I think that naming unique violations alone would be wrong (not to
mention ludicrously verbose). Heikki and I both feel that the CONFLICT
keyword captures the fact that this could be a dup violation, or an
exclusion violation. The syntax has been like this for some time, and
hasn't been a point of contention for a long time, so I thought this
was settled. Note that the syntax is quite similar to the SQLite
syntax of the same feature, that has ON CONFLICT IGNORE (it also has
ON CONFLICT REPLACE, but not ON CONFLICT UPDATE).

> b) For me there's a WITH before the index inference clause missing, to
> have it read in 'SQL' style.

I'm not seeing it. BTW, Robert was the one who initially proposed that
the unique index inference clause follow this exact style (albeit
before it accepted a WHERE clause to infer partial indexes, which was
only added a couple of months ago).

> c) Right now the UPDATE can refer to pseudo relations 'TARGET' and
> 'EXCLUDED'. I think especially the latter doesn't fit anymore at
> all. How about 'CONFLICTING' and 'EXISTING'? Or even NEW and OLD?

NEW and OLD are terribly misleading, since surely the NEW tuple is the
one actually appended to the relation by the UPDATE, and the OLD one
is the existing one (not the excluded one). Plus they have all that
intellectual baggage from rules.

CONFLICTING, as Greg Stark pointed out many months ago, is something
that applies to both tuples that can be referenced, which is why I
*stopped* using it months ago.
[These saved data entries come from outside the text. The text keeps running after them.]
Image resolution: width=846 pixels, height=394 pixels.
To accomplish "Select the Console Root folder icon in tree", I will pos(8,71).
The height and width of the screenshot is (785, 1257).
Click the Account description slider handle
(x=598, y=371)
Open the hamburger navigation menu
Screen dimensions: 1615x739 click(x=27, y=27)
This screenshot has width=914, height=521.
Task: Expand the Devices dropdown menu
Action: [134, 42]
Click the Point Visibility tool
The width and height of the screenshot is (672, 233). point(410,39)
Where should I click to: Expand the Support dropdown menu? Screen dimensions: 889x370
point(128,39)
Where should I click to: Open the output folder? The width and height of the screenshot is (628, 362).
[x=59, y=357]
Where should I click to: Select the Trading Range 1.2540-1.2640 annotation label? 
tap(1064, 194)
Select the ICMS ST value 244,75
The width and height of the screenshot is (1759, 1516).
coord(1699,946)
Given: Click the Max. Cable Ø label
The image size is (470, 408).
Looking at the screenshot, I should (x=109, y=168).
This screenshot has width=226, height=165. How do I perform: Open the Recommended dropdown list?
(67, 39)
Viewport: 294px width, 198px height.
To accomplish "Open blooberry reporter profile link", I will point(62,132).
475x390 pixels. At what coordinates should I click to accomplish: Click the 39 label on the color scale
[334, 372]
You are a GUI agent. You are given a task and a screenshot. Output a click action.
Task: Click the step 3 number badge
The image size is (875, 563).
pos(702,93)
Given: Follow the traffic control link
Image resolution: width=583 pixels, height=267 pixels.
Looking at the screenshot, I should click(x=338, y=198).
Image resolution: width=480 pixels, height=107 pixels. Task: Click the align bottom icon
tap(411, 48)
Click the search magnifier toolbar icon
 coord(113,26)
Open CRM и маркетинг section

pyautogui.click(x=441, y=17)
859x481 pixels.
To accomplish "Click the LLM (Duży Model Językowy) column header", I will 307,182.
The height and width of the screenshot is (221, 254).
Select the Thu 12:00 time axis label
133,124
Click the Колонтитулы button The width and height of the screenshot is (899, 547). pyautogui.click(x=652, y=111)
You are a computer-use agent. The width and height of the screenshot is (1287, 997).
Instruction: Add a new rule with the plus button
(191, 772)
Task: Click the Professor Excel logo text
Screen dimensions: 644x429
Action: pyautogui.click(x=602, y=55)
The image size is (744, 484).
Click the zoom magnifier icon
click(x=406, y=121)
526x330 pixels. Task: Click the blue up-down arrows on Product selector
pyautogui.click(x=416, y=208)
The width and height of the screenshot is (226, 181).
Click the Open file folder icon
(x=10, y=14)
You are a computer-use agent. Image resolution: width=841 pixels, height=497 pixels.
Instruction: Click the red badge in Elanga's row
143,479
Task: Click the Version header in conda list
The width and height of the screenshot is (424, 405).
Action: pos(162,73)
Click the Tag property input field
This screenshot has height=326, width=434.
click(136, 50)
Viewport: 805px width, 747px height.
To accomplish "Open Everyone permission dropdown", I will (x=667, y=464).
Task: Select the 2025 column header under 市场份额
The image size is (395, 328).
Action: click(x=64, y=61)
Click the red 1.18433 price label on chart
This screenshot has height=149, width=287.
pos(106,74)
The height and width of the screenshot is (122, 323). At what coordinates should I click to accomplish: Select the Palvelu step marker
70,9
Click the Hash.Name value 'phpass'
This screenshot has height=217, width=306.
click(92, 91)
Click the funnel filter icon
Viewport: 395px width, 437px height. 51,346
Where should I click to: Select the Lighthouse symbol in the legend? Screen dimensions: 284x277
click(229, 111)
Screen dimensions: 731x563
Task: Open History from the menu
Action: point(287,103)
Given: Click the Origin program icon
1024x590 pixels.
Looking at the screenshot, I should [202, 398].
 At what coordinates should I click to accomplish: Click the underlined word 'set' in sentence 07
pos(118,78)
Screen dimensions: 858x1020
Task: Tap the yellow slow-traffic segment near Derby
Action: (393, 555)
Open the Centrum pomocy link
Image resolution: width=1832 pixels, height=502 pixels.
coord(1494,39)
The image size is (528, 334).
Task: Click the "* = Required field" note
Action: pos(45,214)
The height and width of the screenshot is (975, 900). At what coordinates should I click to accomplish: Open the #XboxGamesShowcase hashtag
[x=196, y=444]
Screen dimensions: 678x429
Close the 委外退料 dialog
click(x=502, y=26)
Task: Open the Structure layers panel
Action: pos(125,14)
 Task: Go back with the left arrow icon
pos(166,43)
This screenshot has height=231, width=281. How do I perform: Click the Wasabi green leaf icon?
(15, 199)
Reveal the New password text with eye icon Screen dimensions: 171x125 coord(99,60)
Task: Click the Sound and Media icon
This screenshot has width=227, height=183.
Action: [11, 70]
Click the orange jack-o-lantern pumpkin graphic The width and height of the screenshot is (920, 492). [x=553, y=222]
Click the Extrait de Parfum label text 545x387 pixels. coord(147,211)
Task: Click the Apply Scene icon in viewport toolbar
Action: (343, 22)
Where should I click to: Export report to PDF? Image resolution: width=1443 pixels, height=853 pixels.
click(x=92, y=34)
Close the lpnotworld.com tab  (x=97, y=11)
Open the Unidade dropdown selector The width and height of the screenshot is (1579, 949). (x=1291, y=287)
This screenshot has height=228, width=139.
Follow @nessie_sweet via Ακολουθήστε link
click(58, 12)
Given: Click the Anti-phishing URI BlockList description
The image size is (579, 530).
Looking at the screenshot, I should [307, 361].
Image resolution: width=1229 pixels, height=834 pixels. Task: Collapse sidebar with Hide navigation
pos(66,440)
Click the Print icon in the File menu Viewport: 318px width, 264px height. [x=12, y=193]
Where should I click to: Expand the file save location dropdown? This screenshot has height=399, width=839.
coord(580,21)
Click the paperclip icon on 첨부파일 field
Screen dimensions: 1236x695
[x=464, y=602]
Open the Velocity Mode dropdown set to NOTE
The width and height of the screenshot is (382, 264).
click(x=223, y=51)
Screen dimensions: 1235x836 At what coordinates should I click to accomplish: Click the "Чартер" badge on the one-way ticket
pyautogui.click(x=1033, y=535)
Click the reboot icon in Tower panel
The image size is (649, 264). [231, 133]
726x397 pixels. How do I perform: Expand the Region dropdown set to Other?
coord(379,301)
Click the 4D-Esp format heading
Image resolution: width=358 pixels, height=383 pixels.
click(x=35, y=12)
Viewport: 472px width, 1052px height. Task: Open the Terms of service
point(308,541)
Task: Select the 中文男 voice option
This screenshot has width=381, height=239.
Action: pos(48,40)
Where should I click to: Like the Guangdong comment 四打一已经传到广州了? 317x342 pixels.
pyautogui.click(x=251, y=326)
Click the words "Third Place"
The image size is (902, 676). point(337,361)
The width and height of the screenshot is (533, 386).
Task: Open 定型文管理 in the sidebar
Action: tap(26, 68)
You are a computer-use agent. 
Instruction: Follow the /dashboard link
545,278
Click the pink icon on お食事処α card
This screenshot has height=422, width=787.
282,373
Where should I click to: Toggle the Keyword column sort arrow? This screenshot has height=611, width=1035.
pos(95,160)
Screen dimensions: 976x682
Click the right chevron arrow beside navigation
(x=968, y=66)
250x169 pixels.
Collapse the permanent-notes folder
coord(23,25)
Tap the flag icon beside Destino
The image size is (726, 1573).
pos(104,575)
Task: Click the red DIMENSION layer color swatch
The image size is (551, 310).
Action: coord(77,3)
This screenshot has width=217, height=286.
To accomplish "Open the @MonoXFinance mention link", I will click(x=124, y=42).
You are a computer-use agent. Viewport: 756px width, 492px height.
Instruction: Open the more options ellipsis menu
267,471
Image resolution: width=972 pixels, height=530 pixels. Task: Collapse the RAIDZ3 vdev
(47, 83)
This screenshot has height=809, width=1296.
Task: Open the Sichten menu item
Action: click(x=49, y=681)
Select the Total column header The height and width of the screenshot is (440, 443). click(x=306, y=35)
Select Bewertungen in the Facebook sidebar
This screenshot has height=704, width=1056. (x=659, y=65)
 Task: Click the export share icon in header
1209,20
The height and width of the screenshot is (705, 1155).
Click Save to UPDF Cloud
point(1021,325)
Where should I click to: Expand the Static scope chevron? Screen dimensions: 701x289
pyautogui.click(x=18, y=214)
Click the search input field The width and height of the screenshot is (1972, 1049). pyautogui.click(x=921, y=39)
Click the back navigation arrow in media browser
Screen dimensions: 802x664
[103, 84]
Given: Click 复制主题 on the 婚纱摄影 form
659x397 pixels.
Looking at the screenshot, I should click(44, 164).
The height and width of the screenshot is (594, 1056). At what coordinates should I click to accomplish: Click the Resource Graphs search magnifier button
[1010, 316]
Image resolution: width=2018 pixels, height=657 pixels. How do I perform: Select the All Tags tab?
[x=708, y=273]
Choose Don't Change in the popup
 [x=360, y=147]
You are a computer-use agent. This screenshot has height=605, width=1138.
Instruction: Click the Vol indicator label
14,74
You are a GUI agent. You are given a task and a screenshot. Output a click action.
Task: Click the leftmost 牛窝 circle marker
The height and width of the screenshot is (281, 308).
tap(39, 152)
They conflict with *each other*. Any
conflict must pertain to both.

Dictionary.com defines "exclude" as:

"""
verb (used with object), excluded, excluding.
1.
to shut or keep out; prevent the entrance of.
2.
to shut out from consideration, privilege, etc.:
Employees and their relatives were excluded from participation in the contest.
3.
to expel and keep out; thrust out; eject:
He was excluded from the club for infractions of the rules.
"""

Seems pretty descriptive of the situation to me - I actually put a lot
of thought into this. Additionally, the word is widely understood by
non-native speakers. TARGET is also very descriptive, because it
situationally describes either the existing tuple actually present in
the table, or (from a RETURNING clause) the final tuple present in the
table post-UPDATE. We use the term "target" for that pervasively (in
the docs and in the code).

> So I guess it boils down to that I think we should switch the syntax to
> be:
>
> INSERT ... ON UNIQUE VIOLATION [WITH (cola, colb) WHERE ...] DO {NOTHING|UPDATE}

Beauty is in the eye of the beholder and all, but that seems pretty
ugly to me. Honestly, I think we should just accept that the predicate
appears in the parentheses on the odd occasion that it appears at all
- partial unique indexes are not all that common.